Former UCF Football Coach George O'Leary To Be Honored With Statue

http://www.underdogdynasty.com/2016/8/23/12613534/former-ucf-football-coach-george-oleary-statue

Appropriately enough, a guy I once compared to Shelley's "Ozymandias" is getting a statue. A statue of former head coach George O'Leary is expected to be installed in 2017, probably on or near Bright House Networks Stadium. As the Orlando Sentinel reports, the effort to install the statue was organized by a group of private donors and approved by the UCF Athletic Association.

No word yet on whether the statue will feature ecstatic ‘post-ECU in 2014 O'Leary' or ‘wrinkled lip and sneer of cold command O'Leary.'

O'Leary is a complicated figure, but undeniably worthy of a statute from a football perspective (despite the winless seasons that bookended his UCF tenure). The Knights' eighth head coach, O'Leary oversaw virtually every major achievement in program history. He coached UCF to the program's first bowl appearance and later to its first bowl win, a Liberty Bowl victory over Georgia in 2010.

The Knights won four conference titles with O'Leary at the helm: two in Conference USA and two in the American Athletic Conference. The inaugural AAC season in 2013 was the high point of both O'Leary's tenure and UCF's football history to date: the Knights went 11-1 in the regular season, won the AAC outright, and smashed Big 12 Champion Baylor in the Fiesta Bowl to end the season ranked #10.

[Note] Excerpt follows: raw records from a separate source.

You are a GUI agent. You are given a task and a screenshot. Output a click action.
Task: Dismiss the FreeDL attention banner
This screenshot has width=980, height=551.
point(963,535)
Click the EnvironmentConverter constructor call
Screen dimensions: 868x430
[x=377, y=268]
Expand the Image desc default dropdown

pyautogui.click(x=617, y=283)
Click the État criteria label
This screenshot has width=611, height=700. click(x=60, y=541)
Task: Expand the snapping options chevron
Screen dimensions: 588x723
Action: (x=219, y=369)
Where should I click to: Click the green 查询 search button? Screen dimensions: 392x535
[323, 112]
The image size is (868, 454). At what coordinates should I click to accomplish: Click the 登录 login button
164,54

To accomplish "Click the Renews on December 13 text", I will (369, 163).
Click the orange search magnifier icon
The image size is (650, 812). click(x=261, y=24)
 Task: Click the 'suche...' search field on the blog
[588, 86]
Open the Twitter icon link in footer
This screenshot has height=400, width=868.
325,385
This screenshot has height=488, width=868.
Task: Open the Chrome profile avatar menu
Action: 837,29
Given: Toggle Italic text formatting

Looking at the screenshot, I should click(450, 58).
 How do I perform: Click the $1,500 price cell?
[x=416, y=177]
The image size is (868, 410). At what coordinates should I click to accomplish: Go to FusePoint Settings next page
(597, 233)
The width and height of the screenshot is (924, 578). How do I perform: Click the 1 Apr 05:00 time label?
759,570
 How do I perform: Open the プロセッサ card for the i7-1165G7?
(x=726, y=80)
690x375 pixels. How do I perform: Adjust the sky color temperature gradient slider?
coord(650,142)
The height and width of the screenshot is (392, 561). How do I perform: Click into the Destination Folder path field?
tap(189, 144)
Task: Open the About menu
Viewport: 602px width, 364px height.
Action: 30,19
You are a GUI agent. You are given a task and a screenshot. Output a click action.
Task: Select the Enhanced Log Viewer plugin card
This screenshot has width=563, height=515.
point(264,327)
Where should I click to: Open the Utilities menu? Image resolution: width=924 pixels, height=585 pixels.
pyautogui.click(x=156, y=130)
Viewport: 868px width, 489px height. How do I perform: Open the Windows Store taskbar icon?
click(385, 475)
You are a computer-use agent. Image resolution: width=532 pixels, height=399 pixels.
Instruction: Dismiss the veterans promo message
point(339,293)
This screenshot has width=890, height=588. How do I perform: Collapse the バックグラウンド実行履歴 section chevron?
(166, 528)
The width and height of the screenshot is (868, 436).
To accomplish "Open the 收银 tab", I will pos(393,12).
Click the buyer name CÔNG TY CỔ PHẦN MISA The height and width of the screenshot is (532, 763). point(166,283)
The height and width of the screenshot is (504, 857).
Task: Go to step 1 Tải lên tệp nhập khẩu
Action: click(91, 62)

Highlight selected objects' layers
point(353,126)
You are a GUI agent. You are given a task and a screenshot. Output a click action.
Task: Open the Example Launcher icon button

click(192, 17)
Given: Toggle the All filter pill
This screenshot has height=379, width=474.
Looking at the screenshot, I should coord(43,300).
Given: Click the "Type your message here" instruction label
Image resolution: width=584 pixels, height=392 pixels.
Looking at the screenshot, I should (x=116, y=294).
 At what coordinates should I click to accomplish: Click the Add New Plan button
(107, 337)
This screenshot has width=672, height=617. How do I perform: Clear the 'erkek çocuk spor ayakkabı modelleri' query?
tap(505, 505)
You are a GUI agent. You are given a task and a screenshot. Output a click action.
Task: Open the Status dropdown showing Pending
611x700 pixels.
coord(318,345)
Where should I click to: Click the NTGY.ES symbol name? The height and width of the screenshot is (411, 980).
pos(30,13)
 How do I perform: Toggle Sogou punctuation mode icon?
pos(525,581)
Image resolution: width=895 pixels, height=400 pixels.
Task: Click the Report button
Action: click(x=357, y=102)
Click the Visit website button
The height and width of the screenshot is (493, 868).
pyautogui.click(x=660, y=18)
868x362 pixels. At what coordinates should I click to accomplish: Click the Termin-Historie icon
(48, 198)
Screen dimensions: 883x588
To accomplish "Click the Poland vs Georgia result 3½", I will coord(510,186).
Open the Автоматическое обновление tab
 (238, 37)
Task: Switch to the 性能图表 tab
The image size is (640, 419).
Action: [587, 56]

O'Leary's emphasis on player discipline and academics was praiseworthy. There were few player arrests in his tenure and football players succeeded academically. UCF had a 90 percent graduation success rate in 2014: third among public universities, first in the state of Florida, and first in the AAC. And of course, O'Leary was instrumental in UCF getting the on-campus stadium where his statue will likely rest.

Other aspects of O'Leary's time at UCF were less than salubrious. A player's death in 2008 (arising from sickle cell trait complications) following conditioning drills led to extensive civil litigation. Though O'Leary was not a defendant in the case, he featured prominently in the litigation.